DrCos at June 29, 2013 3:22 PM
I read that Prudence. I fall into the " gain entry and see" camp. That it legally WAS his home certainly wasn't made clear by the letter. His mom he lived with died, he put locks on the doors and refused his siblings entry. Seems to me sans a probated will stating otherwise, they have every right to enter. He would either have to buy their portions out or sell the place and split the proceeds.
Momof4 at June 29, 2013 5:34 PM
This is a tough one because circumstances suggest that a paradigm shift is necessary... figuring out where it needs to shift to is the hard part. It's always been the case that you can be observed when in public, and anything you do in public is fair game.
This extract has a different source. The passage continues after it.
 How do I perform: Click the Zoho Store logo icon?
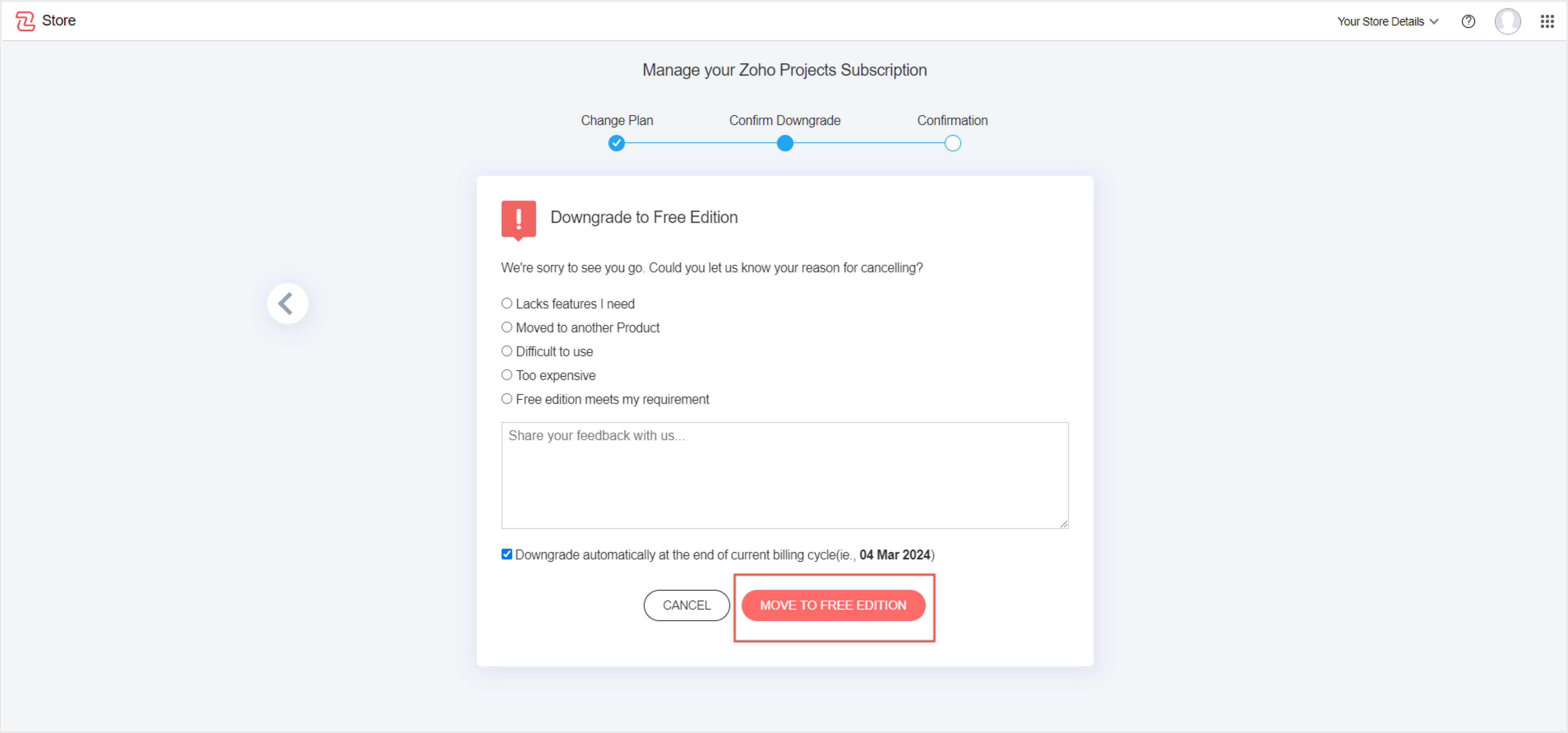click(25, 21)
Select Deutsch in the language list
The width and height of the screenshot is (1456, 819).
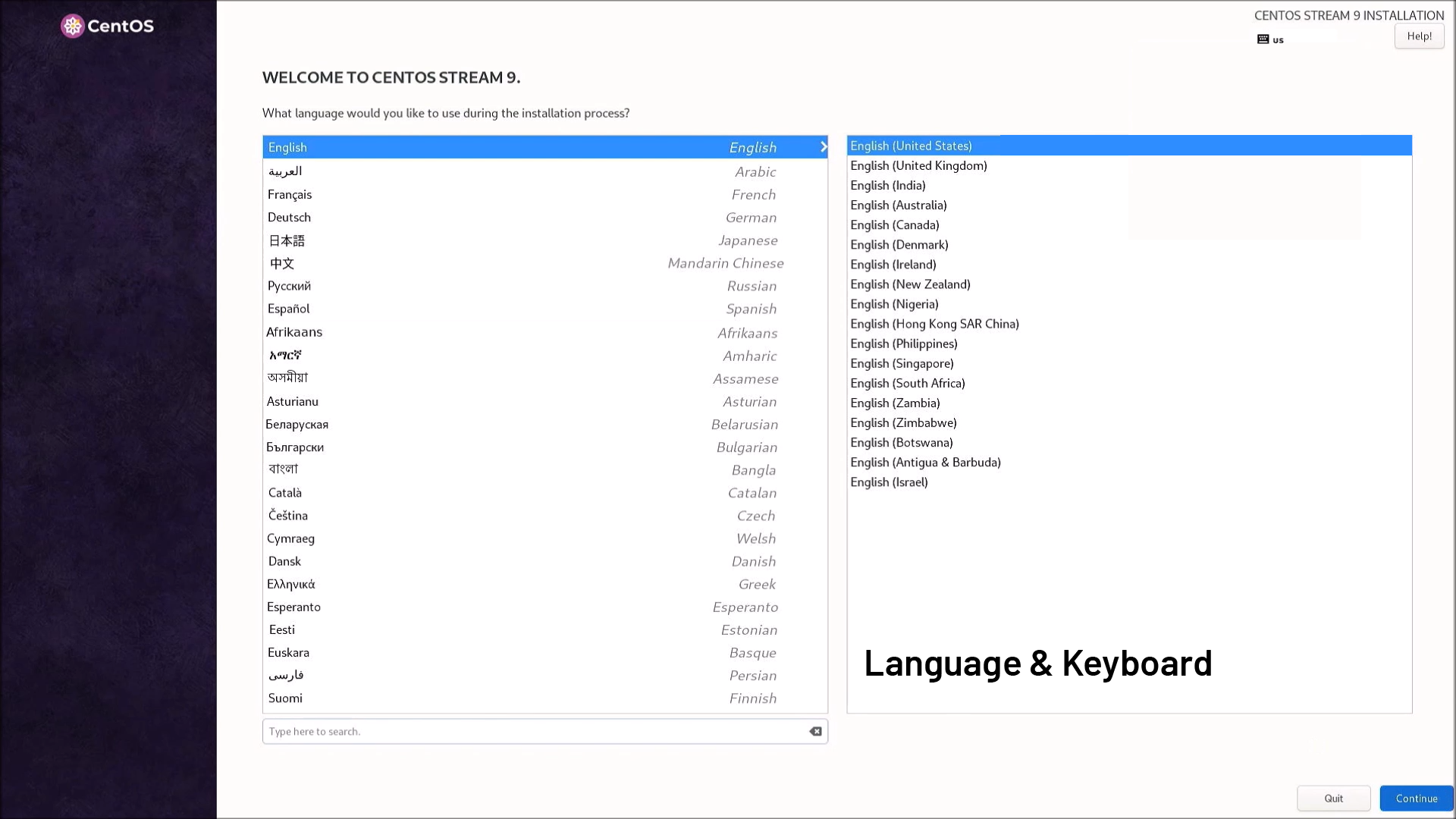click(289, 218)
If I stood out by the side of the road, waited for your car to go by, and made a note of what time it was and what direction you were heading, that was perfectly legal and you had no recourse. This was tolerable in part because I had limited ability to record this information on every car that went by, nor was it practical for me to plant agents all over town doing the same thing for me, and even if it was, I had no easy way to store and tabulate the information. This was true even for police agencies.
What's changed is that technology has made indiscriminate data-gathering easy and inexpensive. Instead of standing out by the road and waiting for your car to go by, I now have a gadget that will collect the info for every car that goes by, 24/7. Further, I have hundreds of these gadgets, all over town. I don't need to target cars I'm interested in; I collect all of the data and then I search the database for your car when I please. Although in prinicple, it's the same thing as standing out beside the road with a clipboard, in practice it can do a bunch of things the guy with the clipboard could never do.
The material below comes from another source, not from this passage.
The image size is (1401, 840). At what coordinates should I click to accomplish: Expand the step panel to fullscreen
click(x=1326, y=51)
People rightly feel uncomfortable with this new capability. The thing is, it could have legitimate law enforcement uses. So that raises a bunch of questions: What should be allowed? How should it be controlled? And what if a police agency says "screw that, we'll do what we want"? How do you know they are doing it? How do you stop them?
Cousin Dave at July 1, 2013 9:41 AM
At minimum:
I would do it that it has a two man rule to access the database. The access has to be court approved or an emergency (i.e. Amber Alert).
The court approval would be that the charge is a nominally a felony charge. So looking for vehicles surrounding a bank heist would be limited to that search warrant. So the bank tellers say the car was a white Honda or Hyundai with a OK license plate that starts with "RH". So the warrant to search the database is limited to that and two individuals have to verify that it is a legal search.
That would also stop them from checking on the guy under suspension for his first DUI, but the seventh DUI, he is fair game.
Just throwing out some ideas.
Jim P. at July 1, 2013 8:33 PM
I have a better and cheaper idea.
Where I live, Anchorage, these optical scanners would be useless. There's a lot of glacial silt. Whenever the roads are wet, the license plates get too dirty to read. When it snows, the plates also get unreadable.
Hence my idea -- hide your license plate in plain sight. Mix some dirt with a liquid glue that dries clear to look like mud, then artfully spatter it over your license plate. Not enough to cover it, but just enough to make a 0 indistinguishable from an 8, C for G, etc.